24 JUN.
20 AUG. 2022

VAN HORN is pleased to present two corresponding solo exhibitions of works by Anys Reimann and Meg Lipke.
The exhibitions celebrate working with different media and the resulting forms of expression that interact and reinforce each other.

Meg Lipke describes her soft objects sewn and painted from canvas fabric as painting. Stuffed with polyester, they lie, stand or hang on the wall. Their presence is carried by apparent contradictions: light and heavy, with softness and edges that tell of the exact adherence to structure.

Anys Reimann’s collage-based practice makes it its business to allow fragments to become a whole, always thinking of “hybridity as a fundamental form of construction”. Her works, be they composite and painted works on paper, wood or linen (or even sculptures) allow overlaps and overlaps of form and material to become the centre. The fragment, the one part of many, combines and becomes the whole. The medium is the message. In her artistic practice, Anys Reimann deals with being “different”, with the representation of heterogeneous culturality and what it can mean when social codes are broken and expanded through self-determined representation. Her figures are mostly composed of images of different parts of the bodies of women of different origins. Together, this results in a group of female-coded persons who present themselves with strength, defiance, sensuality and without averting their gaze. The difference between being depicted and a selfdetermined self-presentation becomes immanent here.

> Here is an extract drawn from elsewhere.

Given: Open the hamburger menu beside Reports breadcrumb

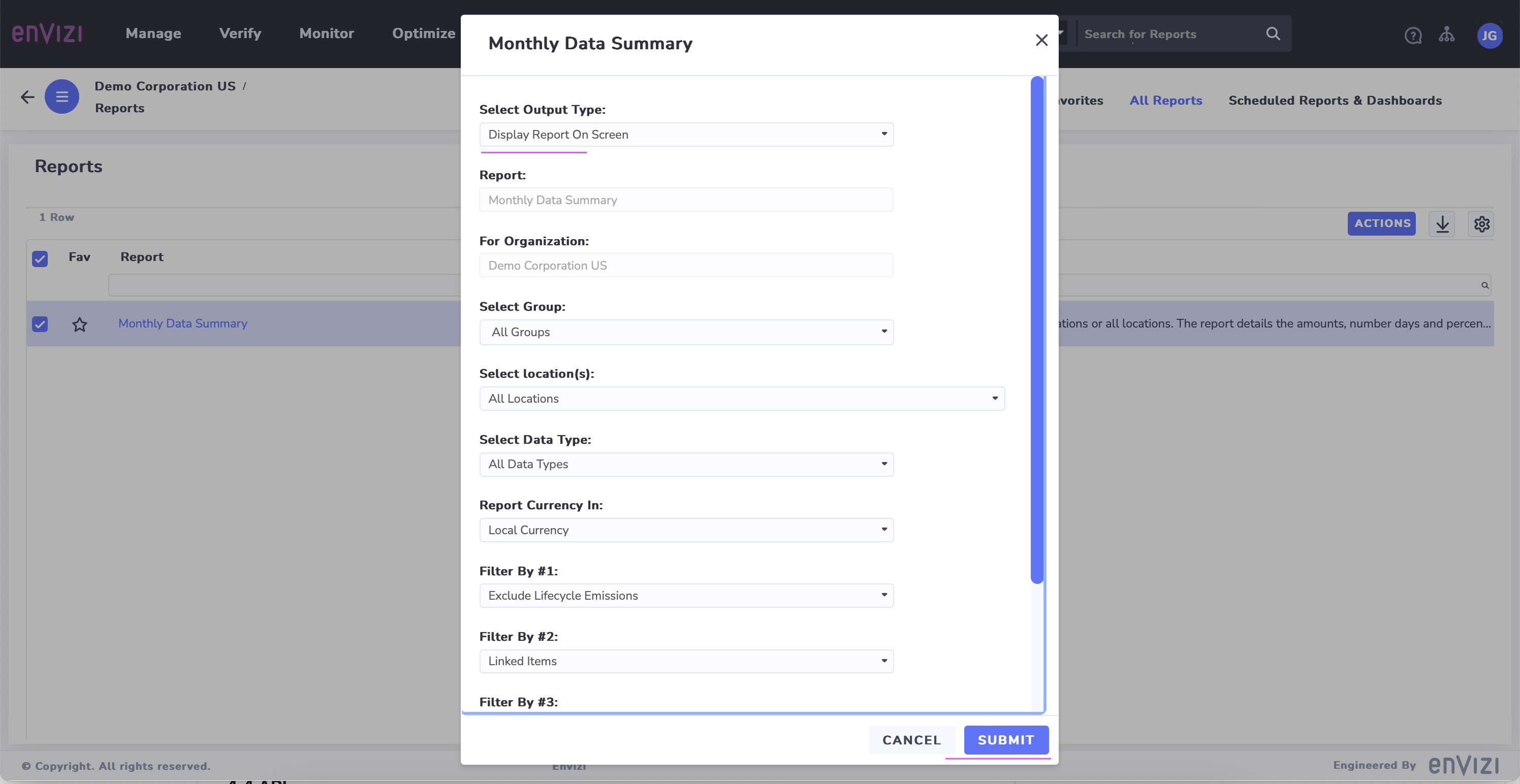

Meg Lipke, like Reimann, also allows a unique relationship between medium and materiality to emerge. Since 2014, the artist has abandoned the traditional format of painting and begun sewing canvas fabrics together, stuffing them and painting them. Freed from the stiffness of the stretcher frame, the objects become soft and pliable. “When painting becomes the body, the canvas becomes the skin” Lipke stated in an interview with Catherine Haggarty in 2021. Linked by volume and weight, often with recesses that remind us of the rules of positive and negative space in classical painting, the objects become an anthropomorphic experience. Femininity takes on a very defining role in Meg Lipke’s oeuvre, as much foregrounded by absence (a solo exhibition in 2018 Lipke titled “The Woman in the Painting Has Left”) as pervasive silence can be of beguiling noise.

The female body, captured on countless canvases over the centuries, painted by male hands, seen through male eyes and determined by patriarchal structures, forges a new path as well in Lipke’s painting as in Reimann’s works, which exists detached from frames and boundaries. The body is reimagined and can take its place in this space that is liberated from the design specifications of past times.

What both artists have in common is this physical experience of their works. Lipke’s painting-sculptures and Reimann’s sculpture-collages. Bodies sewn from fabric, faces from paper, from leather, painted with oil and acrylic. It is a process of exhaling, of allowing oneself to move out of the framework attributed from the outside, a concession given to oneself to expand, to grow. Viewing and encountering the works of Anys Reimann and Meg Lipke is a somatic, sensual and multi-dimensional experience.

Text: Clara Stratmann

Meg Lipke was born in Portland, Oregon in 1969 and holds an MFA from Cornell University. Her work is exhibited and reviewed internationally. The artist lives and works in Brooklyn, New York.

Anys Reimann was born in 1965 to an East Prussian mother and a West African father. She studied sculpture and painting at the Düsseldorf Art Academy. Her works are represented in important private and museum collections. The artist lives and works in Düsseldorf.